# `nx-cugraph` Demo - Wikipedia Pagerank

This notebook demonstrates a zero code change, end-to-end workflow using `cudf.pandas` and `nx-cugraph`.

In [1]:
# Uncomment these two lines to enable GPU acceleration
# The rest of the code stays the same!

# %load_ext cudf.pandas
# !NETWORKX_BACKEND_PRIORITY=cugraph

import pandas as pd
import networkx as nx

Downloading the data

In [None]:
# wget "https://data.rapids.ai/cugraph/datasets/"  # Use this command to download datasets from the web

In [3]:
# TODO: remove this
dataset_folder = "~/nvrliu/notebooks/demo/data/wikipedia"
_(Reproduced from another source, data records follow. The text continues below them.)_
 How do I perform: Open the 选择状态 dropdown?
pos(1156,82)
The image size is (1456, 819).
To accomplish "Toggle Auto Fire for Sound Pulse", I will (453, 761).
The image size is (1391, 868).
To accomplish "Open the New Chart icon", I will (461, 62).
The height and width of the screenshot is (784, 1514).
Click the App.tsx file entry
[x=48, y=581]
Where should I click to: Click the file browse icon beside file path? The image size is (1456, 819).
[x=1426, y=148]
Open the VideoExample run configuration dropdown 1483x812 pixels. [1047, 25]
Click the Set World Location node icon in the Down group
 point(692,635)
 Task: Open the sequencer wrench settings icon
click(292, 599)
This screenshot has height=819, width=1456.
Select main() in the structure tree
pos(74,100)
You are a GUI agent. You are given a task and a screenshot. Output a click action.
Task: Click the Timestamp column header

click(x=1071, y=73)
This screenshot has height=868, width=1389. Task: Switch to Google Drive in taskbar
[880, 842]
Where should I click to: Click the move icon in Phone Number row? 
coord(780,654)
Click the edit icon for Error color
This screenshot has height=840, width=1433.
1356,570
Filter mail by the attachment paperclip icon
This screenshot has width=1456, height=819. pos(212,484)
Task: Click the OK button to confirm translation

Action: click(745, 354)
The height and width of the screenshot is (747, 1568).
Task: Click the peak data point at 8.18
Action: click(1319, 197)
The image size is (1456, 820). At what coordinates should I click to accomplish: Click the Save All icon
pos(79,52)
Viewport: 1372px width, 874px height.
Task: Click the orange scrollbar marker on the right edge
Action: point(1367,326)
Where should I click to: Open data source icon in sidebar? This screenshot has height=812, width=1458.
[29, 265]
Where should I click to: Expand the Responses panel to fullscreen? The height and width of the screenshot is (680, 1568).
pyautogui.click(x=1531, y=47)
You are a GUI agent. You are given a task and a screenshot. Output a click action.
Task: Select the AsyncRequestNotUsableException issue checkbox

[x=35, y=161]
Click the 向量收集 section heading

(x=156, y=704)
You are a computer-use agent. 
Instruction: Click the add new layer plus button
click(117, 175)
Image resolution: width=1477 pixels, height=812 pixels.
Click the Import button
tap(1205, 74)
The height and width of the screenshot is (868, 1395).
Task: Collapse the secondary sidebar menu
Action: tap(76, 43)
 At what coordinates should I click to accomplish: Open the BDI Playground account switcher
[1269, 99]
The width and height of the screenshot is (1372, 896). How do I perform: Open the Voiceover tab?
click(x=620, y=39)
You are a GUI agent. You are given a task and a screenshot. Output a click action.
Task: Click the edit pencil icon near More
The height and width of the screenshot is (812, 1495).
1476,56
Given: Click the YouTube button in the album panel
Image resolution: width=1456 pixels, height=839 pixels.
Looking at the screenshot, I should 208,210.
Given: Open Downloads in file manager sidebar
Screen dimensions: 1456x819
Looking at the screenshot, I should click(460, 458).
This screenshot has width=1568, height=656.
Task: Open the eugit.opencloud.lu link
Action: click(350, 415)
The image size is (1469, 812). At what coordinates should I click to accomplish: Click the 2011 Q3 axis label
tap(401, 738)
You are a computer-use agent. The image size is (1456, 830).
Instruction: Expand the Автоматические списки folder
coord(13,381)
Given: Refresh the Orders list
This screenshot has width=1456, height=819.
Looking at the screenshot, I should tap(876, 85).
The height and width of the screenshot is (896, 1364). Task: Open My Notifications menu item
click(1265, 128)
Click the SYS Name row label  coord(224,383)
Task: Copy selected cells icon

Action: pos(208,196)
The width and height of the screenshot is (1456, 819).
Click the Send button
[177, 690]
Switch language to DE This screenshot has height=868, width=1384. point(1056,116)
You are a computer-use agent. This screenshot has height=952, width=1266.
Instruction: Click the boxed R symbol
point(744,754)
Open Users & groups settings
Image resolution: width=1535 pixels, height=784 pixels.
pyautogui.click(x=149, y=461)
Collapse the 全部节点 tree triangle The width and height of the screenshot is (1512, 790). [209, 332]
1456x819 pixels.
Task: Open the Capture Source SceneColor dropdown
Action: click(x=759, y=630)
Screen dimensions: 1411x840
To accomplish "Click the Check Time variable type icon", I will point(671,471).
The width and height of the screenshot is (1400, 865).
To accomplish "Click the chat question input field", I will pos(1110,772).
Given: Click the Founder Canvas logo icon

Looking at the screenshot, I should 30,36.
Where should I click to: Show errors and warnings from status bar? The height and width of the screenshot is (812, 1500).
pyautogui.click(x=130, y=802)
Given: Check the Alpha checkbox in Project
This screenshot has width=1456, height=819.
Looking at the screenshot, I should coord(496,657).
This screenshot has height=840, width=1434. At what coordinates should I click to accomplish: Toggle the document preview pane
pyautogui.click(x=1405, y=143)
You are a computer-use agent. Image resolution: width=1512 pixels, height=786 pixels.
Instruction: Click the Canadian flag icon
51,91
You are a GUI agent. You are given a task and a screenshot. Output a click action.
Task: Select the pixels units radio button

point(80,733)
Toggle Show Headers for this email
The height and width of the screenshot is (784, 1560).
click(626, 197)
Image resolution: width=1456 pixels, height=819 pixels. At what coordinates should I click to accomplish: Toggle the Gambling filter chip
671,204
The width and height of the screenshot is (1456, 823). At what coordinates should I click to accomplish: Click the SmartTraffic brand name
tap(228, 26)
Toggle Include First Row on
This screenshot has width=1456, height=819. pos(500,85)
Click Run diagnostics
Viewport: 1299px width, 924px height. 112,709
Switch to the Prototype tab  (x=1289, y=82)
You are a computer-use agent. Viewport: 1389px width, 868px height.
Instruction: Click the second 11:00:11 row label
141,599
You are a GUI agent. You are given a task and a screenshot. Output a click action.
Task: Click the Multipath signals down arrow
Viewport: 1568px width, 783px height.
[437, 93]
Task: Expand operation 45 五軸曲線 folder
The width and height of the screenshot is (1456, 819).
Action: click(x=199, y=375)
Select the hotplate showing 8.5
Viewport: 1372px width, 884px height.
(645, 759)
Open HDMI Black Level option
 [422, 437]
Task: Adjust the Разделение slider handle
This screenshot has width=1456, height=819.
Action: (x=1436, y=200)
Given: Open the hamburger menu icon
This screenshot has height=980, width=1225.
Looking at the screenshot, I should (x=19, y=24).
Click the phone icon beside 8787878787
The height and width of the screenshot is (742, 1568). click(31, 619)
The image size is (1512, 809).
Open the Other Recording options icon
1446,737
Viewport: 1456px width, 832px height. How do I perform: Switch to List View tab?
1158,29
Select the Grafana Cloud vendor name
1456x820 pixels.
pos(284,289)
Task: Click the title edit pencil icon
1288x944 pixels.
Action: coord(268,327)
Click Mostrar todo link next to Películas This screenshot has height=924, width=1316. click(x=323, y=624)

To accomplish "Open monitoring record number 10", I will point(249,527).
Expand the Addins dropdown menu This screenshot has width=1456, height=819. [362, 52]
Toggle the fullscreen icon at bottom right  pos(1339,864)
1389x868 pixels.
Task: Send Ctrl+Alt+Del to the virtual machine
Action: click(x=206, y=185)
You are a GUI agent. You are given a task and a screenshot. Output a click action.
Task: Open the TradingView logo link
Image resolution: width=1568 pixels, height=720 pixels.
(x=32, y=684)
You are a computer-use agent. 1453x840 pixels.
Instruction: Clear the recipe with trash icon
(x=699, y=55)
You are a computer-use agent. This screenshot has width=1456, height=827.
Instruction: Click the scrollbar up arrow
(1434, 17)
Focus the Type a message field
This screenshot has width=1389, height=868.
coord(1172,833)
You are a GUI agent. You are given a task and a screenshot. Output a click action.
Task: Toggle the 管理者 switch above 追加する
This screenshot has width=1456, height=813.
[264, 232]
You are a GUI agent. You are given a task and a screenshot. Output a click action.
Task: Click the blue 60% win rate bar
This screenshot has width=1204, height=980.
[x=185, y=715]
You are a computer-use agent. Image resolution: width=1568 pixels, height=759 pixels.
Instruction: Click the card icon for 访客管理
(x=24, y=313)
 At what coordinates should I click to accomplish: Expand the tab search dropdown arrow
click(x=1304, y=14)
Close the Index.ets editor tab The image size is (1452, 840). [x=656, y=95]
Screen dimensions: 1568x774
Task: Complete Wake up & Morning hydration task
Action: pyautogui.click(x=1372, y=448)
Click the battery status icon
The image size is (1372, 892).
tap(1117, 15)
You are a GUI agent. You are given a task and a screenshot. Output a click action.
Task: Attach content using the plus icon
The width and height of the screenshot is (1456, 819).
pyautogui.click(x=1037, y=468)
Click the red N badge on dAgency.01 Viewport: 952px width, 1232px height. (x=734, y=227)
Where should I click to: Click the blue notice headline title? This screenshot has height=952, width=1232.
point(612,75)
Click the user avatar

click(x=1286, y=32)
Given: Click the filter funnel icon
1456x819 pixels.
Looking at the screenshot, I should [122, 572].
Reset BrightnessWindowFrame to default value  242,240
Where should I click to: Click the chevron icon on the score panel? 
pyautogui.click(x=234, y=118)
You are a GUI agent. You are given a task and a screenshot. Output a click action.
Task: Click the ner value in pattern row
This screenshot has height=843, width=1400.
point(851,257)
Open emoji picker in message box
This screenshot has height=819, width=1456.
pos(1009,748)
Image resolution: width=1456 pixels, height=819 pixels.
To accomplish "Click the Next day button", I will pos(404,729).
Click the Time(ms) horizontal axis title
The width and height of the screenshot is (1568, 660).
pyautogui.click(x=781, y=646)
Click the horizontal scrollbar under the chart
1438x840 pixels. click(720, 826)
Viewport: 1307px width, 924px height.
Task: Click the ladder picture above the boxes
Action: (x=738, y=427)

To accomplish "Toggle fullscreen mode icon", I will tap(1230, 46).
edgelist_csv = f"{dataset_folder}/enwiki-20240620-edges.csv"
nodedata_csv = f"{dataset_folder}/enwiki-20240620-nodeids.csv"

Timed end-to-end code

In [4]:
%%time

# Read the Wikipedia Connectivity data from `edgelist_csv`
edgelist_df = pd.read_csv(
    edgelist_csv,
    sep=" ",
    names=["src", "dst"],
    dtype="int32",
)

In [None]:
%%time

# Read the Wikipedia Page metadata from `nodedata_csv`
nodedata_df = pd.read_csv(
    nodedata_csv,
    sep="\t",
    names=["nodeid", "title"],
    dtype={"nodeid": "int32", "title": "str"},
)

In [None]:
%%time

# Create a NetworkX graph from the connectivity info
G = nx.from_pandas_edgelist(
    edgelist_df,
    source="src",
    target="dst",
    create_using=nx.DiGraph,
)

In [None]:
%%time

# Run pagerank on NetworkX
nx_pr_vals = nx.pagerank(G)

In [None]:
%%time

# Create a DataFrame containing the results
pagerank_df = pd.DataFrame({
    "nodeid": nx_pr_vals.keys(),
    "pagerank": nx_pr_vals.values()
})

In [None]:
%%time

# Add NetworkX results to `nodedata` as new columns
nodedata_df = nodedata_df.merge(pagerank_df, how="left", on="nodeid")

# Here the top 25 pages based on pagerank value
nodedata_df.sort_values(by="pagerank", ascending=False).head(25)